Donald Trump boastfully tells the world that none of the rules applies to him. Indeed, he evinces conspicuous contempt for the norms and conventions of both business and politics. The scene I witnessed long ago on Fifth Avenue, as the sculptures were blasted off the Bonwit’s façade, has been replayed countless times in one form or another as Trump has ruthlessly pursued his own welfare above all else. Now Trump’s aberrant rise in national politics is upending the conventions of campaign politics. Just as he cheapened the business of real estate, substituting crass and megalomaniacal image making for genuine contribution to the cityscape, so too is Trump debasing presidential politics with his pandering appeals to prejudice and fear, his refusal to comply with standards of transparency (such as releasing his tax returns or health records), and his confounding displays of deceit and irrationality.

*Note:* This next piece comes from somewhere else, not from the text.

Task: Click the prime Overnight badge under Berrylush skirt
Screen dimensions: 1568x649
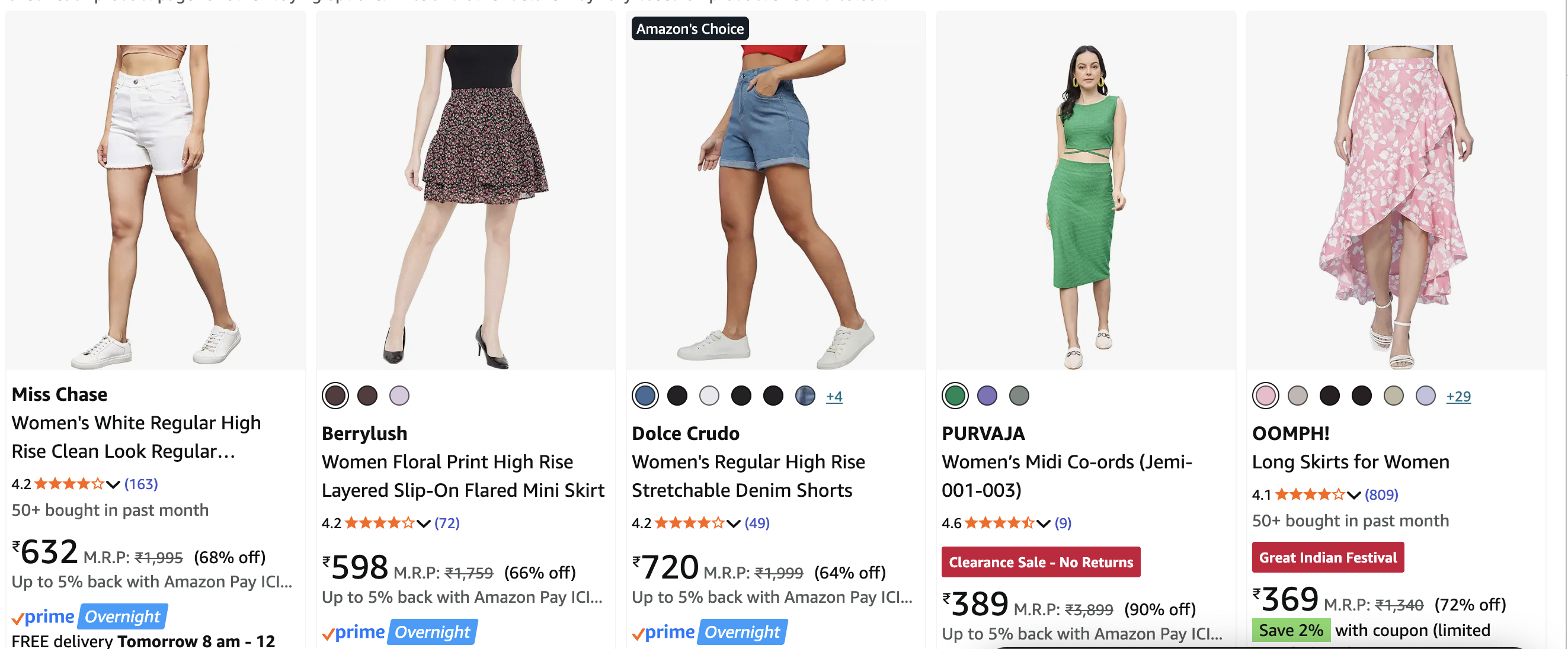Action: pos(400,632)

By now of course such displays have become numbingly familiar. #TrumpFatigue is trending on social media. In a recent piece in The New Yorker, Evan Osnos captures the current mood: “After more than a year of candidate Trump, Americans are almost desensitized to each new failing exhumed from his past — the losing schemes and cheapskate cruelties, the discrimination and misogyny — much as they are to the daily indecencies of the present: the malice toward a grieving mother, the hidden tax records, the birther fiction and other lies.”
It is grimly satisfying to see owners scrambling to de-brand their TRUMP developments.
How enduring will be the damage wrought by Donald Trump? The real estate world has certainly seen its share of charlatans and crooks, yet the industry continues to drive New York City’s economy and mold its physical form. American politics has likewise been serially disfigured by demagogues, yet our democracy has survived. Donald Trump might have gotten out of actual real estate development years ago, but his superficial and egotistical enterprise of branding projects has left an unhealthy residue across the industry. Lately it has been grimly satisfying to see some owners scrambling to de-brand their TRUMP developments. For the deservedly damaged Republican party, the de-branding will be fraught and perhaps impossible. As I write the news is breaking that George H.W. Bush is planning to vote for Hillary Clinton, and that the Republican National Committee is embracing Trump’s racist birtherism lies: only the most recent signs that Donald Trump has polluted the political landscape so thoroughly that the detoxification will be long and arduous.